Try it:
Take every line from the listing below that contains "computer".
[[ Provided records, beginning ]]
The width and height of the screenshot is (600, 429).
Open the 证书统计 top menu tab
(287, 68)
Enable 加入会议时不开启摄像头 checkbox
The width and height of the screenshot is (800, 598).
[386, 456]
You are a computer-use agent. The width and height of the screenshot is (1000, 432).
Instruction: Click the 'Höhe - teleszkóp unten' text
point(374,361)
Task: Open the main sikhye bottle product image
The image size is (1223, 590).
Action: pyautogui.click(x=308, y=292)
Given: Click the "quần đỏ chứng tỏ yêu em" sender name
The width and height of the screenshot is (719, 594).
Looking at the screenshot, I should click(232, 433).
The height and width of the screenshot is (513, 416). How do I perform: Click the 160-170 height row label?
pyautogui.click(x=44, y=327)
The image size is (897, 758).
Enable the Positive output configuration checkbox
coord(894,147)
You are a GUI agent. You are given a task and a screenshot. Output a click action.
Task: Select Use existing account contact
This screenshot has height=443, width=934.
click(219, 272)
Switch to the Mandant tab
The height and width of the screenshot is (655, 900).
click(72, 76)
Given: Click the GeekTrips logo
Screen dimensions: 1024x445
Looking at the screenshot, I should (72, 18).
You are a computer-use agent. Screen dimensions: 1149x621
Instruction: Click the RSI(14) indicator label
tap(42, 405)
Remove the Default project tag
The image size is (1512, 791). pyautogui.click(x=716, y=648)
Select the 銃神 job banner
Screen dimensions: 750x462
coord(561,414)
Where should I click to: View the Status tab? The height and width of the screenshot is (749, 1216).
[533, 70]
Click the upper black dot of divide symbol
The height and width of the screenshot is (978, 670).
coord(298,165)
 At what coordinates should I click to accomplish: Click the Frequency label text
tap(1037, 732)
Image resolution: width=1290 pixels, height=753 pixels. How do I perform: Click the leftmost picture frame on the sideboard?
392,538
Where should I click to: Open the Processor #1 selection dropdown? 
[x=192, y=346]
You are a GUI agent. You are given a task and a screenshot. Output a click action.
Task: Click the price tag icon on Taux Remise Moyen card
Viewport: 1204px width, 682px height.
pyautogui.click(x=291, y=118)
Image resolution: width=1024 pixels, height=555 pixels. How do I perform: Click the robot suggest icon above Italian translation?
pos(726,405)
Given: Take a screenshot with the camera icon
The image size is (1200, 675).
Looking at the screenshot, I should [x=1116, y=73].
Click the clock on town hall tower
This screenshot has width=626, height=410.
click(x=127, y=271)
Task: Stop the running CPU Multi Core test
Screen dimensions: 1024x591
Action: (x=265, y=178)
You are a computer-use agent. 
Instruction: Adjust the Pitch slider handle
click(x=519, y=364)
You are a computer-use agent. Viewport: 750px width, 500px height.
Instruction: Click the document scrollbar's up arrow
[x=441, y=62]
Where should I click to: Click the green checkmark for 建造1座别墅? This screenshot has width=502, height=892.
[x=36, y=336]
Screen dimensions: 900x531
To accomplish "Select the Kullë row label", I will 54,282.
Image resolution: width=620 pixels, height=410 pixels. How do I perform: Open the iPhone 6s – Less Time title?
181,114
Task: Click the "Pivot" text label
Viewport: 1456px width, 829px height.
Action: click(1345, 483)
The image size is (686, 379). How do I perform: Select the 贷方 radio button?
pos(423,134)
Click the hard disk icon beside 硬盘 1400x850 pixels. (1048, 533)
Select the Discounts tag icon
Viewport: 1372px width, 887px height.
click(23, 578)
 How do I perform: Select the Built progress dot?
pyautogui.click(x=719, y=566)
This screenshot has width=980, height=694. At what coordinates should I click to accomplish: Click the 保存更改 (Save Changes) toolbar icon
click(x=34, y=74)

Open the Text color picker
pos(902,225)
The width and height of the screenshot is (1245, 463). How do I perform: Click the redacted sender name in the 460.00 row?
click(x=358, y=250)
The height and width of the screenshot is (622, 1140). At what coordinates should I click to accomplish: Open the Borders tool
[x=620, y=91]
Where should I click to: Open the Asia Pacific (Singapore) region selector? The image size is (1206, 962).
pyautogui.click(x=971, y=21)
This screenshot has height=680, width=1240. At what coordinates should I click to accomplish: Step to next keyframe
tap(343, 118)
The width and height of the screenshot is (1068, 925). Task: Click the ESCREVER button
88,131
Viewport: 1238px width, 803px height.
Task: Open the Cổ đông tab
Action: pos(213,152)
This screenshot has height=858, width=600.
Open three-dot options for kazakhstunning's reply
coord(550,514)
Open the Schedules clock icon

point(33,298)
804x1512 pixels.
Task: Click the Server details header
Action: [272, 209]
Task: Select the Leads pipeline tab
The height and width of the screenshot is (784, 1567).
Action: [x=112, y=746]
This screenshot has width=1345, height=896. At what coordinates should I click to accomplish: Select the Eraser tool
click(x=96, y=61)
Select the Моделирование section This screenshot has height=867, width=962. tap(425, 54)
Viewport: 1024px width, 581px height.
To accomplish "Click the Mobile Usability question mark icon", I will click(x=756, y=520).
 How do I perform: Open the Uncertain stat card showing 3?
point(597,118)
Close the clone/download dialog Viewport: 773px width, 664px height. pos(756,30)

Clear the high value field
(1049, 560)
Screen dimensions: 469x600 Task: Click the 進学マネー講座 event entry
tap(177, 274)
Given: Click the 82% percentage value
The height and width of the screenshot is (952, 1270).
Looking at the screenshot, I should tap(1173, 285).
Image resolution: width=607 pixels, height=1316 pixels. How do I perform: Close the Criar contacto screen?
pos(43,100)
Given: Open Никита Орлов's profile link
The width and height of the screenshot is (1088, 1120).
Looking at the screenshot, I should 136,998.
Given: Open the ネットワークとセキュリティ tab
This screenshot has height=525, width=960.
[[ Provided records, end ]]
Solution to the problem:
You are a computer-use agent. The width and height of the screenshot is (1000, 432).
You are a computer-use agent. Screen dimensions: 1149x621
You are a computer-use agent. 
You are a computer-use agent. Viewport: 750px width, 500px height.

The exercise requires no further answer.